* [Task to complete]
In the flood susceptibility excerpt, why was the classification into four susceptibility classes based on quartile thresholds of the PC1 scores? Answer in one to three sentences.

* [Extracted text]
[Begin]

Along with feature importance plots, a sensitivity analysis was performed to assess how changes in input variables affect model predictions. The results of this analysis are illustrated in
Figure 9, which displays the model’s response to changes in key variables.
While lithology and elevation are static variables, both rainfall and land use can vary over time and space. In particular, land use changes due to urbanization, deforestation, or agricultural practices can significantly alter surface runoff and infiltration capacity.
Figure 9 reflects this distinction by showing simulated sensitivity curves for rainfall and land use, and theoretical curves for lithology and elevation. This approach enables us to capture both the dynamic and structural components of flood risk, providing a more realistic and comprehensive understanding of how each factor contributes to flood hazard.
Sensitivity analysis is essential for understanding and managing flood risk.
The figure illustrates how standardized changes in four key variables, Rainfall, Land Use, Lithology, and Elevation, affect predicted flood risk. Rainfall (solid blue line) and Land Use (dotted purple line) are treated as dynamic variables, with curves derived from model-based simulations. Lithology (dashed green line) and Elevation (red dash–dot line) are considered static variables, and their curves represent theoretical relationships based on hydrological reasoning and their contribution to the model’s classification. All curves are plotted on a uniform y-axis scale to enable the direct comparison of their influence on flood risk.
These variables interact complexly, making an integrated analysis of all the essential factors in flood risk assessment. The assignment of weights to environmental factors in our model was determined through a sensitivity analysis, which identified the variables with the greatest impact on flood susceptibility. Rather than directly applying these weights, we employed Principal Component Analysis (PCA) to synthesize the information from the most influential variables into a reduced set of uncorrelated components. PCA allows for dimensionality reduction by eliminating redundancies and generating principal components that represent optimal linear combinations of the original variables.
To classify flood susceptibility levels, we employed a synthetic index derived from the first principal component (PC1) of the PCA. The classification into four susceptibility classes (Low, Moderate, High, and Very High) was based on quartile thresholds of the PC1 scores. This statistical approach was adopted to ensure objectivity and comparability across spatial units in the absence of consistent hydrological benchmarks or flood incidence records. Importantly, this classification was used solely for spatial interpretation and visualization purposes, and not as a target variable in model training.
PCA loadings were carefully interpreted to retain physical meaning, and a sensitivity analysis was conducted to assess the influence of individual variables (see
Figure 9). The resulting susceptibility map represents a relative environmental predisposition to flooding, not an absolute hazard measure. Limitations of this approach are acknowledged, and future work will focus on calibrating the classification using hydrodynamic models, historical flood data, and, where feasible, ground-truthing.
This approach makes it possible to identify the most vulnerable areas with objective criteria, avoiding distortions resulting from an arbitrary choice of classification parameters.

[End]

* [Listed entries]

[Begin]

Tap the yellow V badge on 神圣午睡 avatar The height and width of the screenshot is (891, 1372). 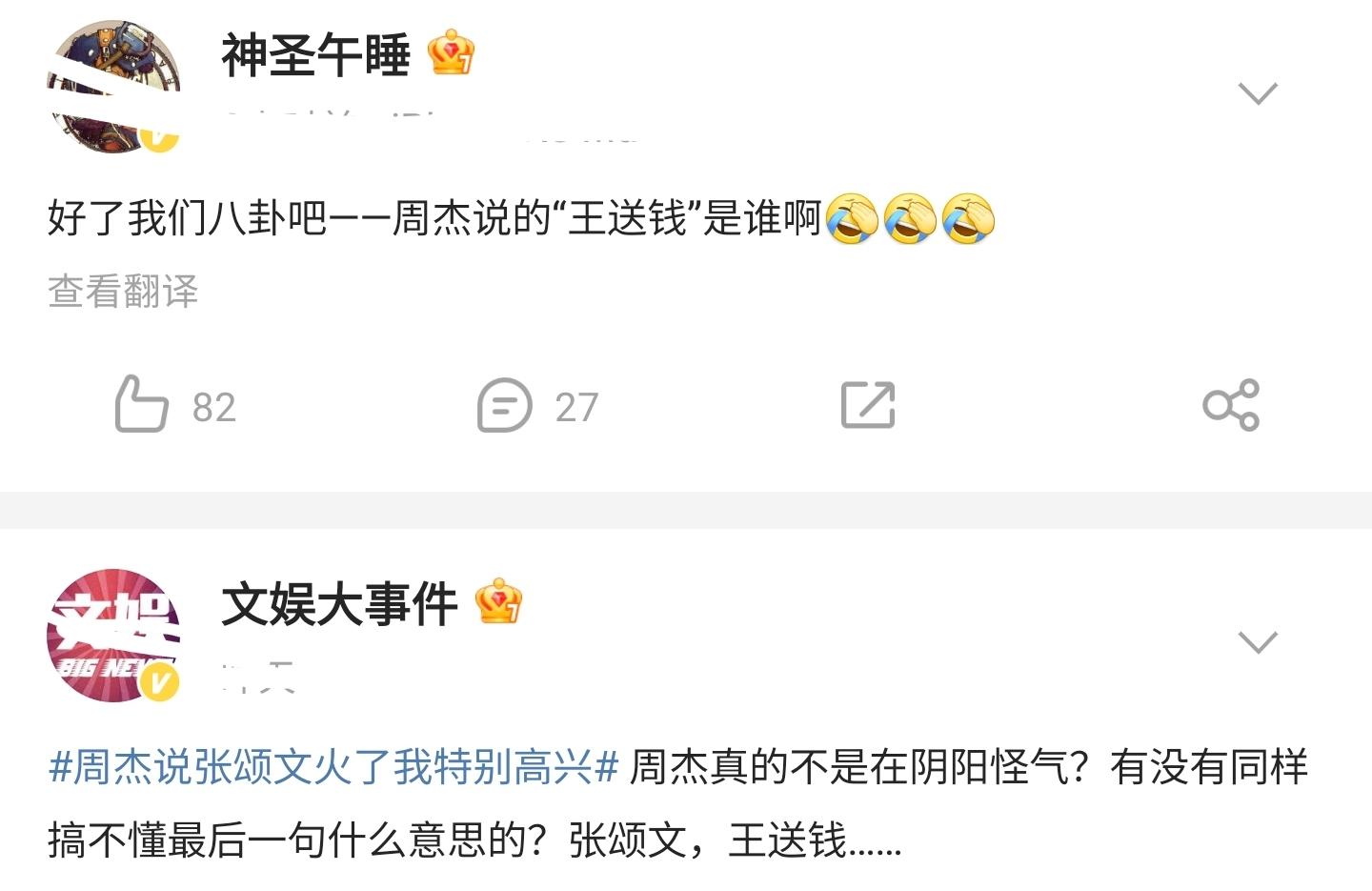pyautogui.click(x=159, y=138)
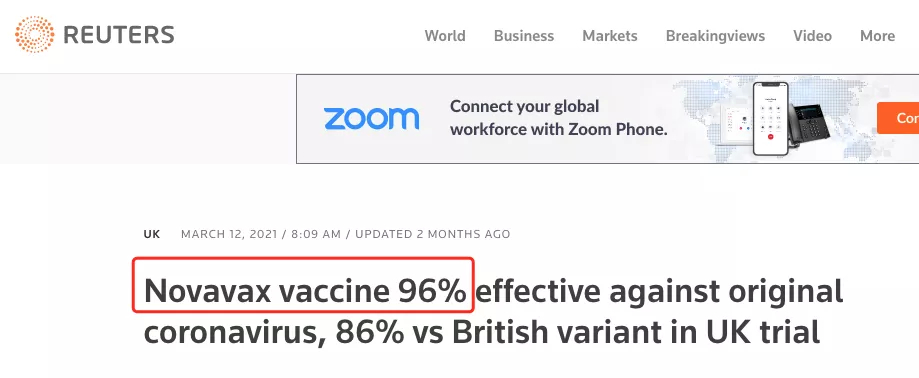Click the orange button in Zoom ad
Image resolution: width=919 pixels, height=378 pixels.
[x=898, y=118]

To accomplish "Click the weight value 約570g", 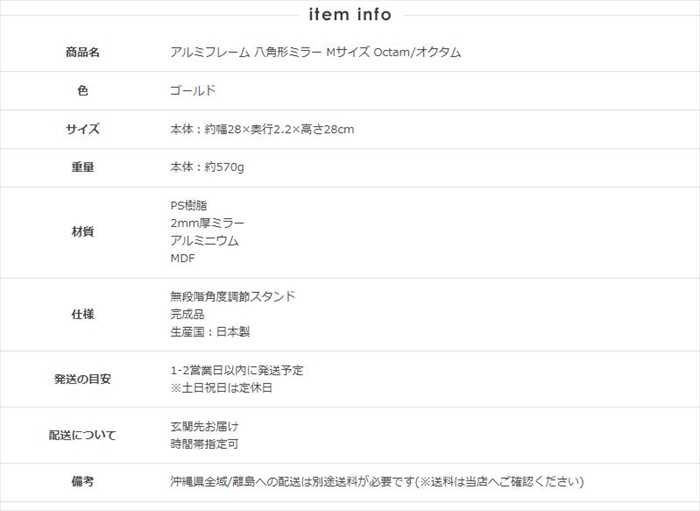I will tap(210, 168).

[End]

* [Written answer]
Quartile thresholds were adopted to ensure objectivity and comparability across spatial units. No consistent hydrological benchmarks or flood incidence records were available.